- _Tareas propuestas_
[A] Responda brevemente, según el fragmento sobre el metro de Madrid:
(i) ¿Qué línea toma quien narra y en qué dirección?
(ii) ¿En qué estación sube la mujer al vagón?
(iii) ¿Qué edad aproximada se atribuye al niño sentado enfrente?
[B] Resuma en dos oraciones el fragmento sobre el metro de Madrid.
[C] Prosiga por escrito el fragmento sobre el metro de Madrid a partir de su última oración.

Madrid, un miércoles cualquiera, a mediodía, en el metro. Como muchos otros días de mis últimos dos meses, cojo la línea 1, en dirección a Valdecarros. El tren echa el freno en Puente de Vallecas y sube una mujer, diría que de unos treinta y pocos años, con un par de paquetes de pañuelos en la mano.

La mujer, con marcado acento extranjero, cuenta que lo está pasando mal, que necesita ayuda, que necesita dinero. Apela a la sensibilidad, a la solidaridad, a la humanidad de los pocos que ocupamos, de forma aleatoria, el vagón. También por esto, tristemente, podríamos decir que es un miércoles —o un lunes, martes, viernes…— cualquiera en el metro de Madrid.

Tras ver que su petición —¿o debería llamarlo «súplica»?— no recibe respuesta alguna, se posiciona de frente a la puerta de salida más próxima, sin inmutarse. Y ni ella ni nadie lo hace hasta que el niño que tengo sentado justo enfrente, de unos 8 años —podrían ser más o menos porque soy malísima para las edades— le pregunta a  su padre, justo a su lado: «Papá, ¿qué quiere esa chica?». Primero, silencio. Y, de nuevo, la pregunta: «Papá, ¿qué quiere esa chica?». Pero esta vez, su padre, con claro gesto avergonzado, le pide que se calle. Obviamente, es un niño, rebosa curiosidad, está descubriendo el mundo. Está aprendiendo cómo funciona el mundo. Su padre sigue avergonzado y, de nuevo, le susurra que se calle.

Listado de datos
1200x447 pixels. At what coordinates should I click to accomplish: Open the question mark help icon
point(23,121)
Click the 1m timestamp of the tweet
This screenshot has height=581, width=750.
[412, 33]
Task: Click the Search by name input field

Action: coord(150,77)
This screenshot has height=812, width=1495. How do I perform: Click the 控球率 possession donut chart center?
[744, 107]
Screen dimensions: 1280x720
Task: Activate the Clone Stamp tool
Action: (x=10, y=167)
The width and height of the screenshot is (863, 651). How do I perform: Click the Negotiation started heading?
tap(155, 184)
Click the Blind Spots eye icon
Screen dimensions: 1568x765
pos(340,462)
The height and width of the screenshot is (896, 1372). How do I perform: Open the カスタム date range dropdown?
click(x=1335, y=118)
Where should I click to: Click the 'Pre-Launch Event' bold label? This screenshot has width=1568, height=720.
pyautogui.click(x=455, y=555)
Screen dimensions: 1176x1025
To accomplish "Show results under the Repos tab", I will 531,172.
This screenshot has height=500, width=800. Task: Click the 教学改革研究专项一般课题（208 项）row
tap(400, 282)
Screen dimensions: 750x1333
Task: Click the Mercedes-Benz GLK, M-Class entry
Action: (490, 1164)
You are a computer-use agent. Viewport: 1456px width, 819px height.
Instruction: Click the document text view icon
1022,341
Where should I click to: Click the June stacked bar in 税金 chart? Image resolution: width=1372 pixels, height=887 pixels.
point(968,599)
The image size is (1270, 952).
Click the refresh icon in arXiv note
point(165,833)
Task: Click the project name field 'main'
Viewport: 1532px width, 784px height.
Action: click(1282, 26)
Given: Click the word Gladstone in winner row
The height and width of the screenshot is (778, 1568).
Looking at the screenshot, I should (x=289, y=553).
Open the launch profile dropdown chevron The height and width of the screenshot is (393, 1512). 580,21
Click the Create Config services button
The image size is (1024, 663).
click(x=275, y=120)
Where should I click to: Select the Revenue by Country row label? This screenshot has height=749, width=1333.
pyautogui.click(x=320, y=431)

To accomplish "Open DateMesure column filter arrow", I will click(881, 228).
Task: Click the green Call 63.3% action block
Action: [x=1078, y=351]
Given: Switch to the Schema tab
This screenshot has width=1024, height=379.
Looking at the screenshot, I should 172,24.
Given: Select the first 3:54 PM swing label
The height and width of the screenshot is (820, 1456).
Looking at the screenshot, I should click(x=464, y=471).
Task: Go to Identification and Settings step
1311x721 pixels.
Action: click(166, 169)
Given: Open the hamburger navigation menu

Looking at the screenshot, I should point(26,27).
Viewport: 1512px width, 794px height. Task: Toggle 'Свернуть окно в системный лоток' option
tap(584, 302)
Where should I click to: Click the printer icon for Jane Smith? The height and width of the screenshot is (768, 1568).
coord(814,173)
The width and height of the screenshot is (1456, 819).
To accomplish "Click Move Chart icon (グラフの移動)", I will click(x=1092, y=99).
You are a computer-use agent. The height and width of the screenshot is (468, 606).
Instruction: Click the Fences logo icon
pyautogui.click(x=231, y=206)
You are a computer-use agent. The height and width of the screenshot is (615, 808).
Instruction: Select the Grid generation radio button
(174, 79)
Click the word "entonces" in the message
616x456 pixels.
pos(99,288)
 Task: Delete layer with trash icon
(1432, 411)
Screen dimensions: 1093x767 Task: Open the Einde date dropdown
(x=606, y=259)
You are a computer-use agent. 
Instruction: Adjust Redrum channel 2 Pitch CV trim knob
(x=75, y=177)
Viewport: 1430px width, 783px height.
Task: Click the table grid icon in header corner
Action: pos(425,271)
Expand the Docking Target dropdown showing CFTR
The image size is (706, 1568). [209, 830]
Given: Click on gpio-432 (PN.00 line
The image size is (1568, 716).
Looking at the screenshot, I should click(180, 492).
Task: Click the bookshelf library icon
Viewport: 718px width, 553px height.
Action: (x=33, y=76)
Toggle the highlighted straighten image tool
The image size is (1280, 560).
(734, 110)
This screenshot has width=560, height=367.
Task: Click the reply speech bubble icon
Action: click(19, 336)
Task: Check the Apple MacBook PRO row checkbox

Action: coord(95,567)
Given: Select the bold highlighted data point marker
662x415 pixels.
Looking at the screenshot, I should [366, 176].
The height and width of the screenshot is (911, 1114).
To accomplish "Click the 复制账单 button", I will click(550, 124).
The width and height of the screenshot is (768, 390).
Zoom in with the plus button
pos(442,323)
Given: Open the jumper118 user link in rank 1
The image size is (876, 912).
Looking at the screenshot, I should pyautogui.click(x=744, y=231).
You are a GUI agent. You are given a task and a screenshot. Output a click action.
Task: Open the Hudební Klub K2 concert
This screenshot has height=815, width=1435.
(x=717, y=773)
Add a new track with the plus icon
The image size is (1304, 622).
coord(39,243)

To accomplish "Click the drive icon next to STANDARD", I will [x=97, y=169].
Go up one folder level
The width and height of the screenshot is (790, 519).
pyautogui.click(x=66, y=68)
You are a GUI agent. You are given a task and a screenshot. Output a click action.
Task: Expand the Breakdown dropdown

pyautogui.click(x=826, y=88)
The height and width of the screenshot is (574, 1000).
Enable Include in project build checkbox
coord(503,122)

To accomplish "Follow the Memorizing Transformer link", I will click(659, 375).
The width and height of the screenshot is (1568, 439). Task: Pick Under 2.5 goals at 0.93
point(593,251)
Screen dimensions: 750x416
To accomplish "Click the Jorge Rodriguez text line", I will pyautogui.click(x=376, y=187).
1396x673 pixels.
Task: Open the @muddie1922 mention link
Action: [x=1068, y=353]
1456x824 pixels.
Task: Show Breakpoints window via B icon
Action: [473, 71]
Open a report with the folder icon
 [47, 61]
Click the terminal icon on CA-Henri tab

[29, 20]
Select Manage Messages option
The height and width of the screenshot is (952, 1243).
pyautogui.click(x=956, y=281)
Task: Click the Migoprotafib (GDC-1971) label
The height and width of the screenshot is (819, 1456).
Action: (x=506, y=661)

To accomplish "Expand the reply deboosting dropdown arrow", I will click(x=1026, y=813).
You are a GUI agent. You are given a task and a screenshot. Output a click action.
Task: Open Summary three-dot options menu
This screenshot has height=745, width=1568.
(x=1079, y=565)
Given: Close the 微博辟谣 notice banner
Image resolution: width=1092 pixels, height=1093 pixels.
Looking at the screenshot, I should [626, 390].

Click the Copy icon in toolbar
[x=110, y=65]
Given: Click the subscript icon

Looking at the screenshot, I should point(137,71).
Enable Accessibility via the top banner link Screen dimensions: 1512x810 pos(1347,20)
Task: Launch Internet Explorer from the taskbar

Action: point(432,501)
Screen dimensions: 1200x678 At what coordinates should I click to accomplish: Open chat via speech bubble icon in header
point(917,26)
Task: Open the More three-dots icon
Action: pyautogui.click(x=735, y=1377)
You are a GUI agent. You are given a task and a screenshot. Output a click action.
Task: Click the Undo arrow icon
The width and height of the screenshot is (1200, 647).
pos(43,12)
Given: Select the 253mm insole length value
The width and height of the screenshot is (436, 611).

- _Respuestas por tarea_
[A]
(i) La línea 1, en dirección a Valdecarros.
(ii) En Puente de Vallecas.
(iii) Unos 8 años.

[B] Un mediodía en la línea 1 del metro de Madrid, sube en Puente de Vallecas una mujer con acento extranjero y paquetes de pañuelos que pide ayuda y dinero, pero nadie le responde. Un niño de unos 8 años pregunta dos veces a su padre qué quiere esa chica, y el padre, avergonzado, le pide que se calle.

[C]
Desde mi posición, observo cómo la mujer sigue allí, de pie, impasible, pendiente de la respuesta que le pueda dar ese padre a su hijo sobre ella. Sobre alguien que está en el metro pidiendo ayuda, intentando que alguien se compadezca de su situación. Y deja que pase la estación de Nueva Numancia, allí, de pie, tratando de mantener la compostura o la poca dignidad que muchos/as pensarán que le ha quitado el verse obligada a pedir. En paralelo, el niño sigue repitiendo la misma pregunta a la que, finalmente, su padre le susurra algo que no ayuda a que el pequeño cese en su labor de reconocimiento de la mujer, mirándola de arriba a abajo. Ni tampoco a que esta deje de observarlos por el rabillo del ojo.

El tren llega a Portazgo y la mujer se baja. Las puertas empiezan a cerrarse, cuando el niño le dice, en voz alta, a su padre: «Por fin se ha ido esa chica». Lo escuché yo, lo escuchó todo el vagón; seguro que lo escuchó ella también. Se cierran las puertas y empieza un nuevo tema, al pequeño le surge una nueva curiosidad: «¿cómo funciona el metro?». Para esto su padre sí que tiene respuestas, y muchas. Le da conversación sobre el tema hasta la que es su parada, Congosto. Justo antes de bajarse, oigo cómo le dice: «Papá, ¿a que me he portado bien?».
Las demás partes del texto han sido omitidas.